Undergraduate Research at FIU (URFIU) Conference

Analysis of Small Molecule Antagonist Binding with Relaxin Receptor

East and Center Ballrooms

Increased relaxin (RLN) peptide expression has been found in prostrate, breast, and endometrial cancers. The proliferative and anti-apoptotic effects of relaxin contribute to cancer growth, and thus a small-molecule antagonist of relaxin signaling may inhibit these cancer-promoting effects. We have identified several antagonists, which suppress activation of the G protein-coupled relaxin receptor, relaxin/insulin like family peptide receptor 1 (RXFP1), and are completely or partially ineffective against the closely related receptor RXFP2. The goal of this study is to define the region of relaxin receptor responsible for antagonist response. Comparison of amino acid sequences between RXFP1 and RXFP2 revealed 14 differences in this region of the proteins from which we created point mutants to analyze the differential response of the two receptors. The activation of the receptors transiently transfected in HEK293T cells was quantified by measuring cyclic AMP (cAMP) production, which is induced when RXFP1 is stimulated by RLN or when RXFP2 is activated by its cognate ligand, INSL3. It was determined that a singular amino acid change in RXFP1 is not sufficient to affect antagonistic response. Then, we tested the efficacy of the antagonists against a series of mutant receptors containing different portions of RXFP1 and RXFP2. The cDNA fragments of the two receptors were produced using high-fidelity PCR and combined by an infusion protocol.

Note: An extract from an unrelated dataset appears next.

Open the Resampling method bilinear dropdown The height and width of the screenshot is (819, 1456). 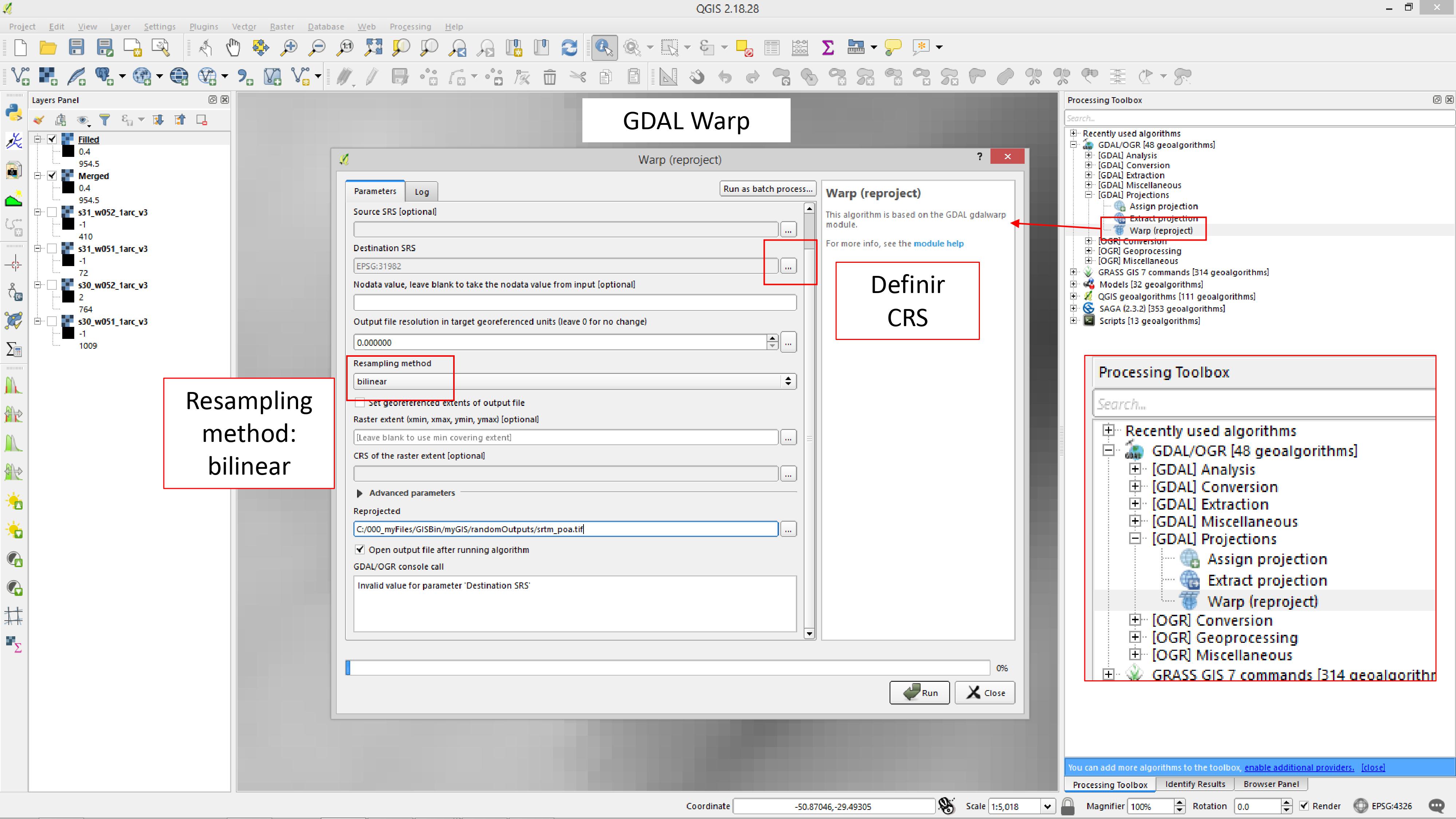pos(574,381)
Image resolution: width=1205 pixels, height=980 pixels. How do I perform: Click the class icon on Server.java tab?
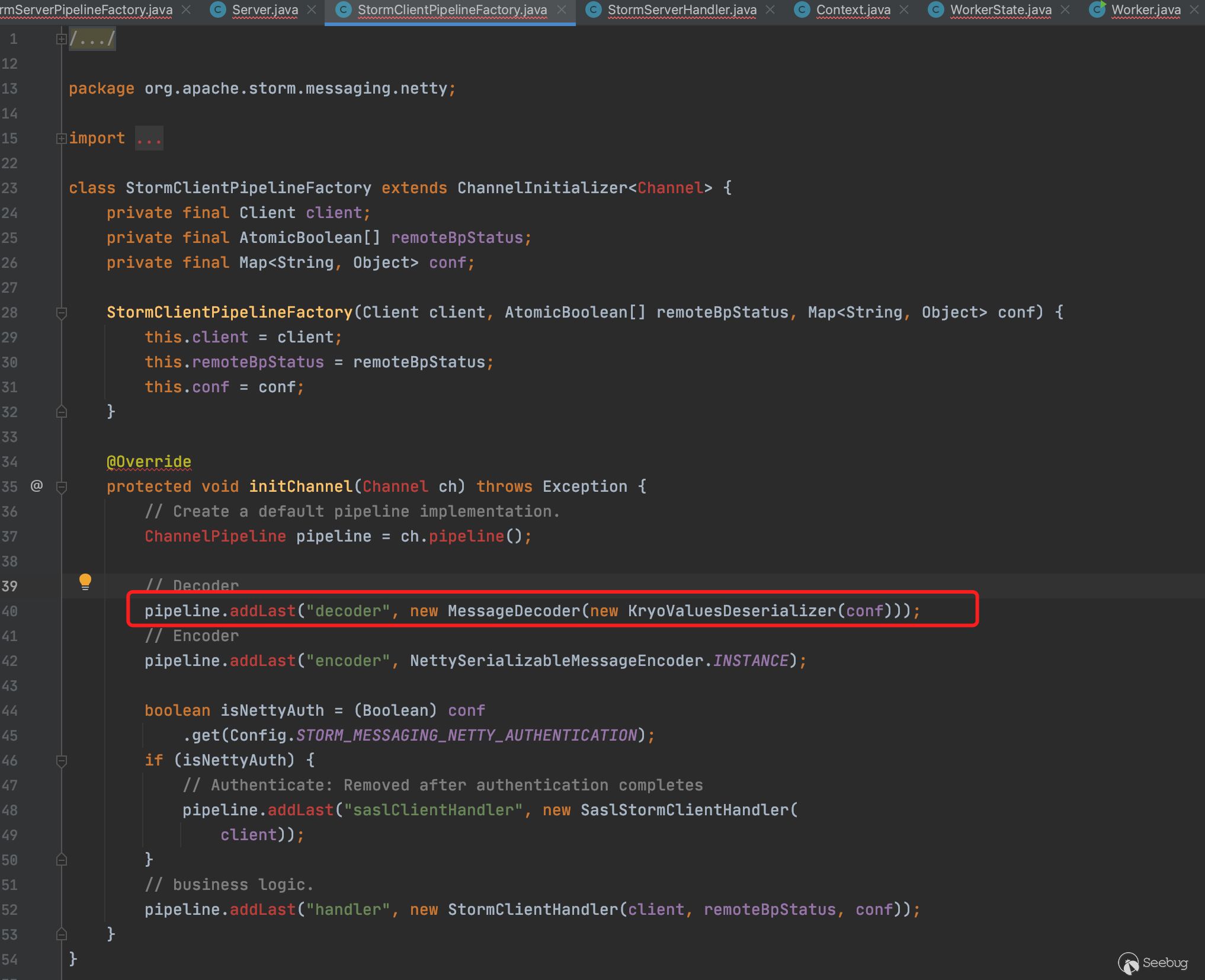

All chimeric receptors were tested for their cAMP response to RLN and INSL3. First, two chimeric receptors were analyzed: RXFP1/2 and RXFP2/1, containing the ectodomain of one receptor and seven transmembrane domain (7TM) of the second. An additional 5 chimeras were created with the C-terminal parts of the RXFP1 or RXFP2 7TM. The substitution of the 7TM in RXFP2 with the RXFP1 domain rendered the chimeric receptor more responsive to antagonists. Furthermore, another two chimeras were created to assess the significance of the individual C-terminal parts for RXFP1 and RXFP2 on overall antagonism. Our data provides insight on the nature of small molecule binding to the receptor, which will facilitate further modifications of the antagonists to increase their activity and efficacy as a potential agent to suppress tumorigenesis.